Antarctic stations celebrate Midwinter's Day
In Antarctica, the winter solstice is the longest night of the year and marks the halfway point of winter. Since the time of the early explorers, those people who have chosen to stay and work in Antarctica during the long dark night have celebrated Midwinter’s Day.
This year, Midwinter’s Day is again on June 21. More than 200 people at the U.S. Antarctic Program’s three research stations — McMurdo, Amundsen-Scott South Pole, and Palmer — will sit down to special dinners and hold various celebrations to mark the midpoint of their winter isolation.

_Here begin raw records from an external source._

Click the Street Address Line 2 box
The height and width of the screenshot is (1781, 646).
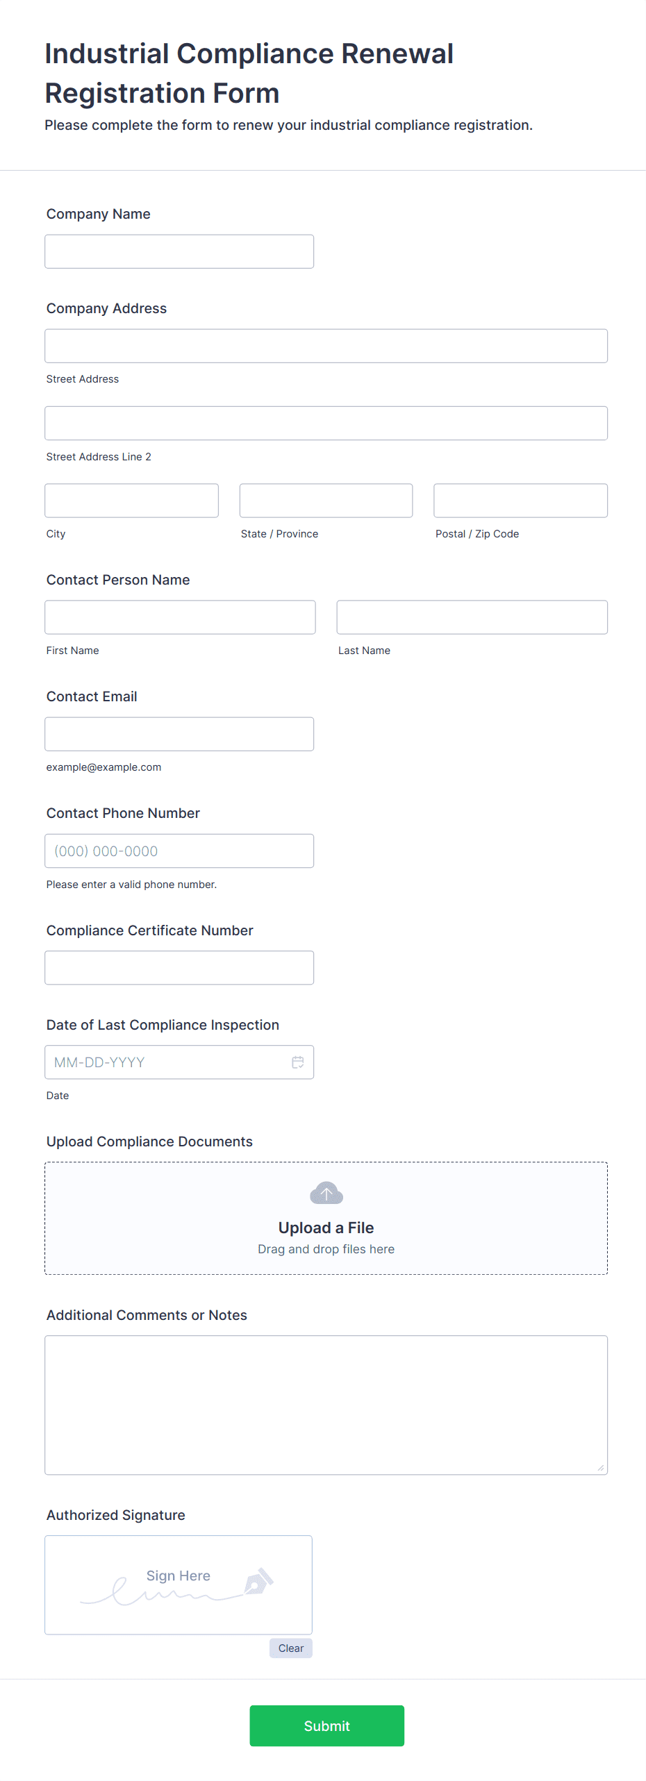pyautogui.click(x=326, y=423)
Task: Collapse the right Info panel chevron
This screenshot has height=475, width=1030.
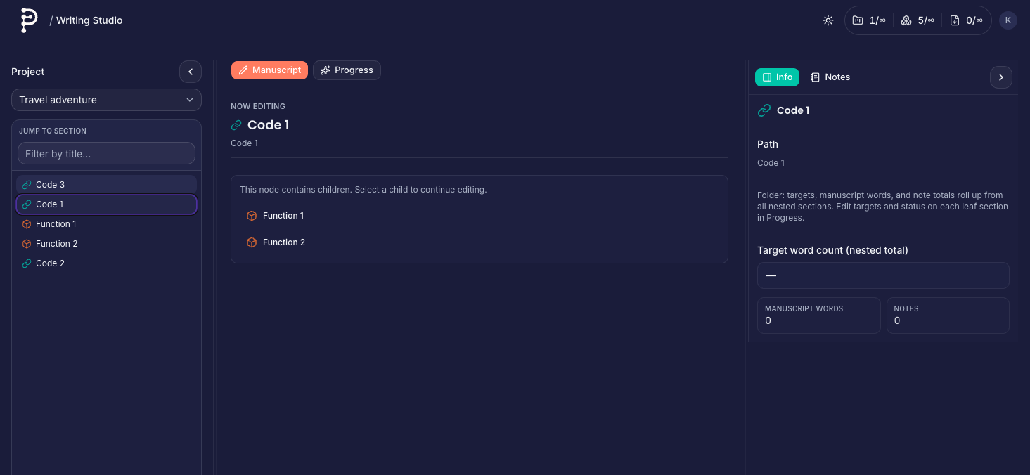Action: [x=1000, y=77]
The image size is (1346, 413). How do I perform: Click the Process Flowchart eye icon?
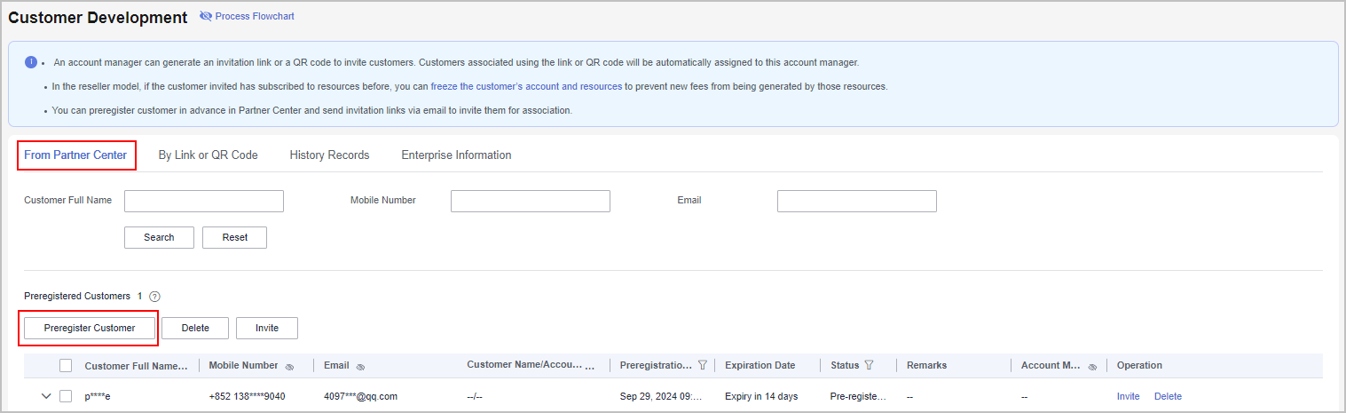[x=206, y=17]
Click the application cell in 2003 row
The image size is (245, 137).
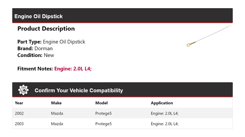coord(165,124)
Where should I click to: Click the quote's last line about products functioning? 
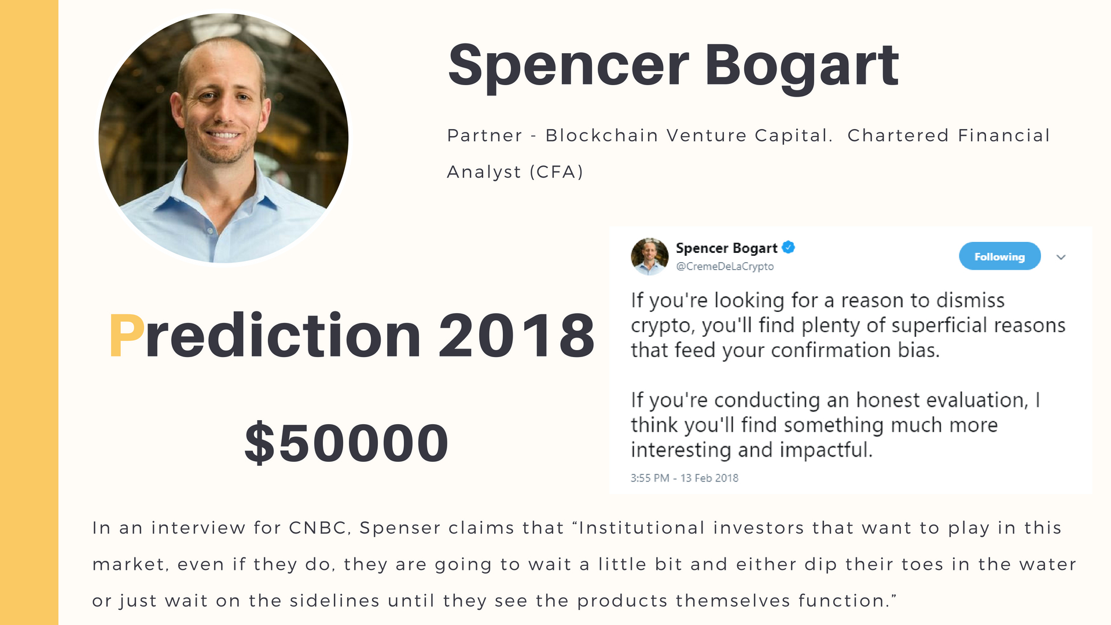coord(494,601)

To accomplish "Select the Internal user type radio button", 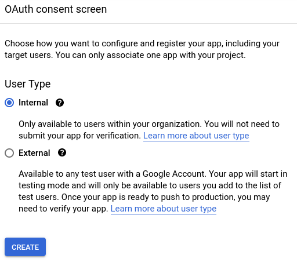I will (x=9, y=103).
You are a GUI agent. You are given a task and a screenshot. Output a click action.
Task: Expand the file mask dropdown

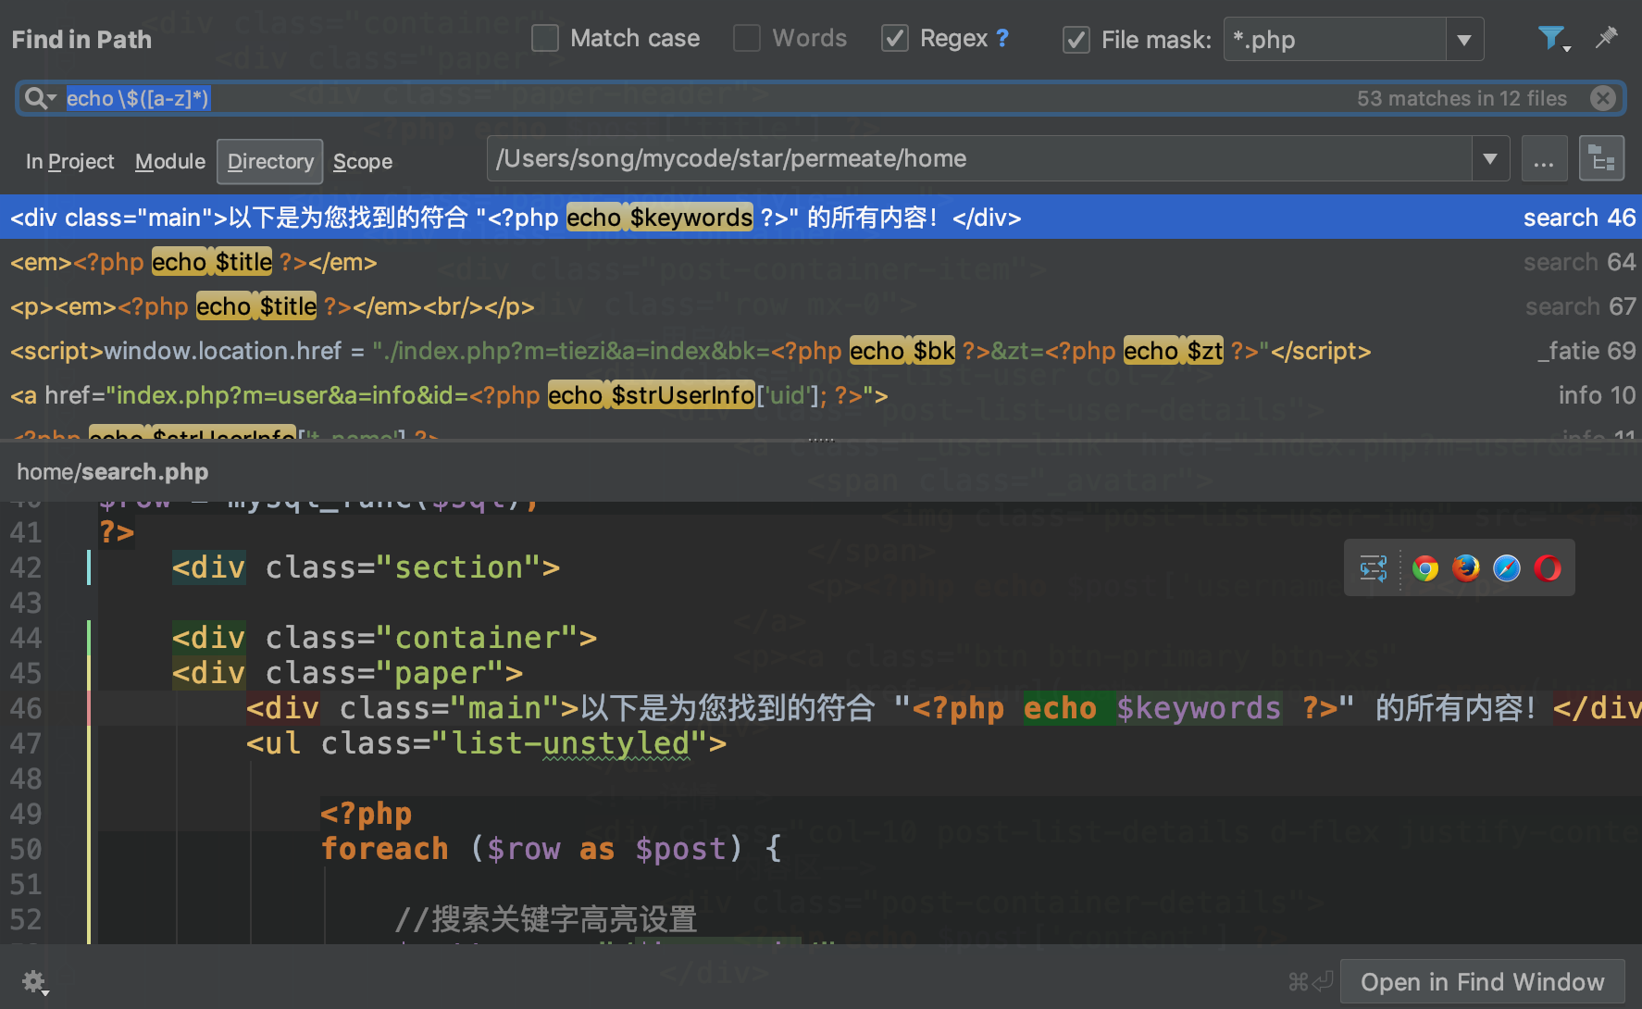pyautogui.click(x=1464, y=40)
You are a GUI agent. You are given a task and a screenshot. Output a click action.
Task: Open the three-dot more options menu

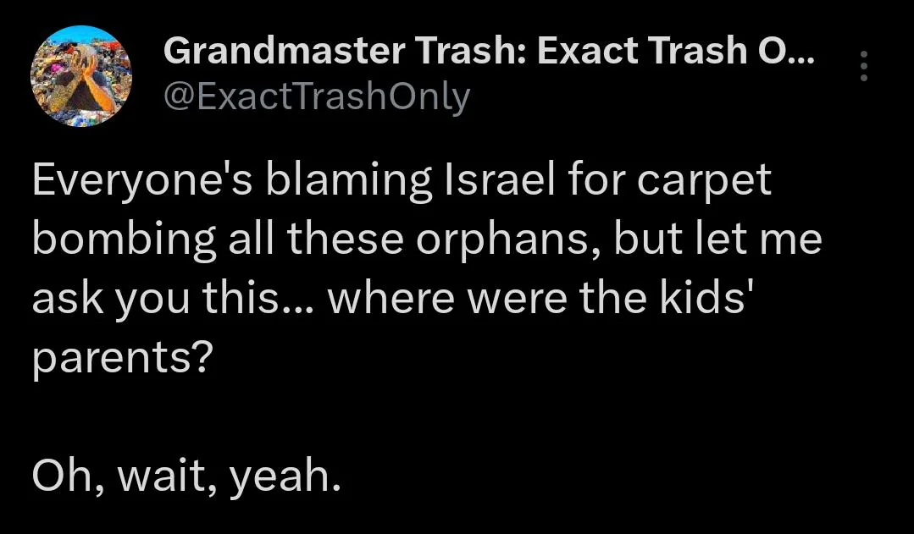864,66
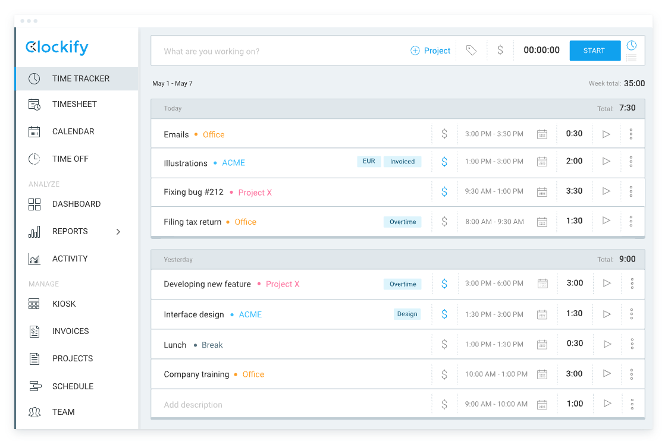Go to Invoices page
Image resolution: width=668 pixels, height=441 pixels.
[x=70, y=332]
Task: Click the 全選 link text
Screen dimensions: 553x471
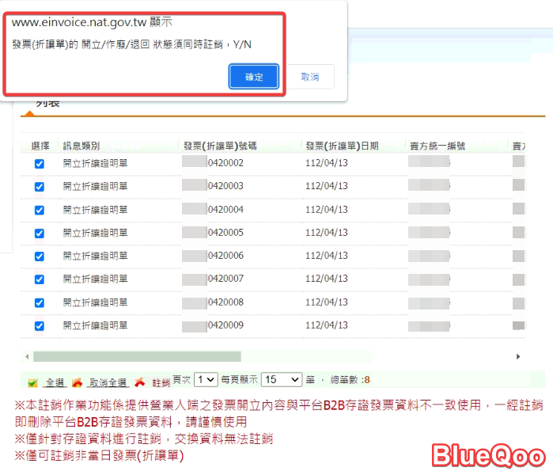Action: (x=55, y=382)
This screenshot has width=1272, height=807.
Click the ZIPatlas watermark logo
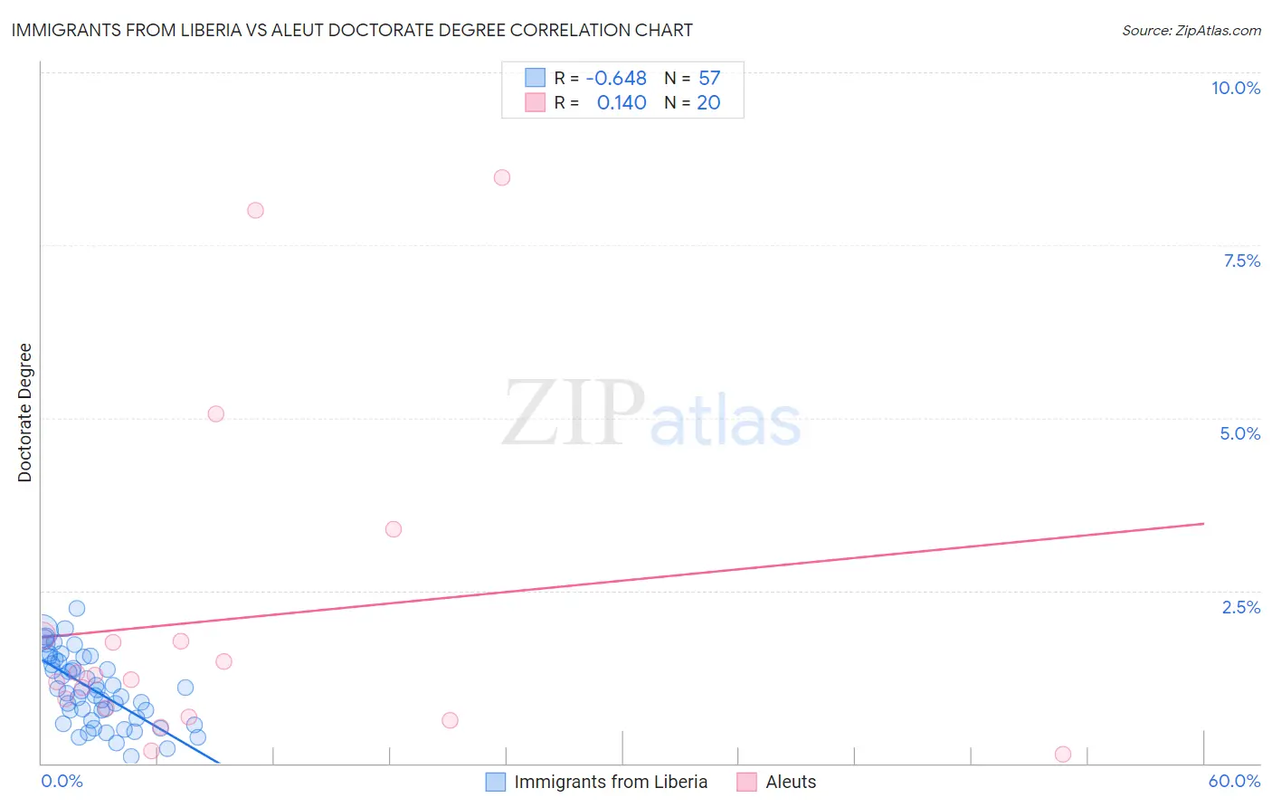(x=651, y=413)
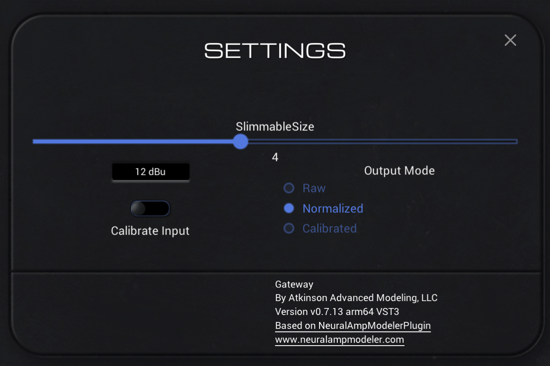Screen dimensions: 550x366
Task: Select the Raw output mode
Action: point(289,188)
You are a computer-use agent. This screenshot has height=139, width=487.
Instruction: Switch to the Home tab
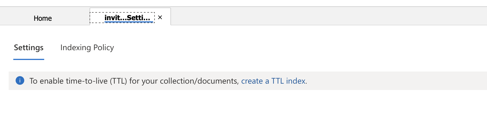point(43,18)
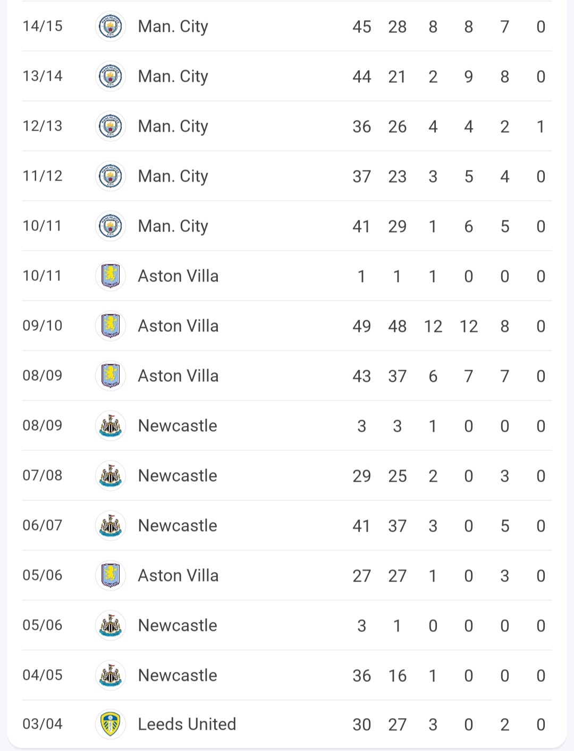Tap the Man. City crest in the 14/15 row
Image resolution: width=574 pixels, height=751 pixels.
[x=111, y=26]
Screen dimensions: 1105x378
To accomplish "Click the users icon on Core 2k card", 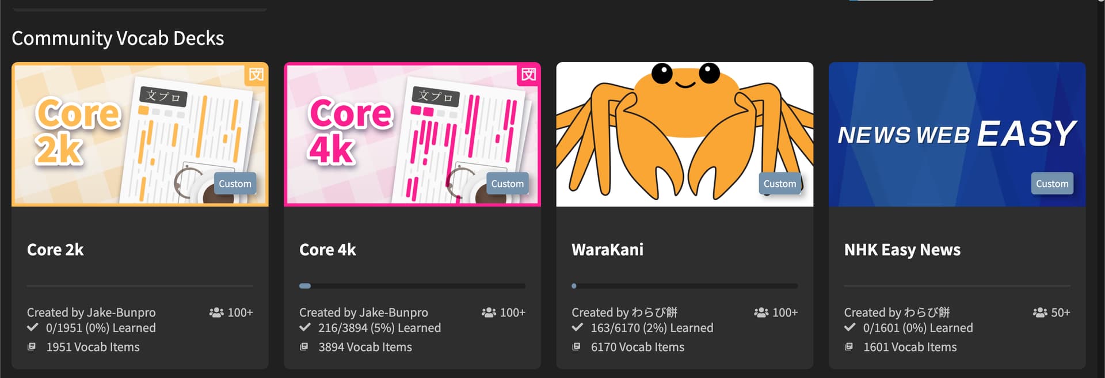I will [216, 312].
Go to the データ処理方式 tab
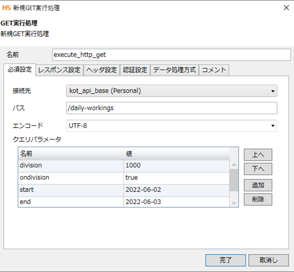The height and width of the screenshot is (272, 294). click(174, 70)
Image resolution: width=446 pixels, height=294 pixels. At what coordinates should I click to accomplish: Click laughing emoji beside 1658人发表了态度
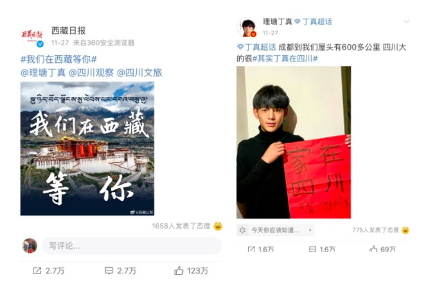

For more than 50 years this tradition has been recognized by the President of the United States. The first Presidential Message was sent by Dwight D. Eisenhower in 1959. In this year’s message, President Obama drew attention to the importance of Antarctic research in understanding global climate systems:
“Antarctic research also guides our path forward. Earth’s environmental systems are interdependent and fragile, and your combined efforts allow us to recognize the critical role Antarctica plays in global systems as the Antarctic ice sheet responds to our changing climate, and in turn influences our oceans. This knowledge can determine necessary actions to safeguard our planet and address climate change so we can forge a more stable sustainable future for the generations that will follow us.”
He also commended them for their “dedication to science and engineering and to unlocking the power these disciplines have to explain our past and inform our future.”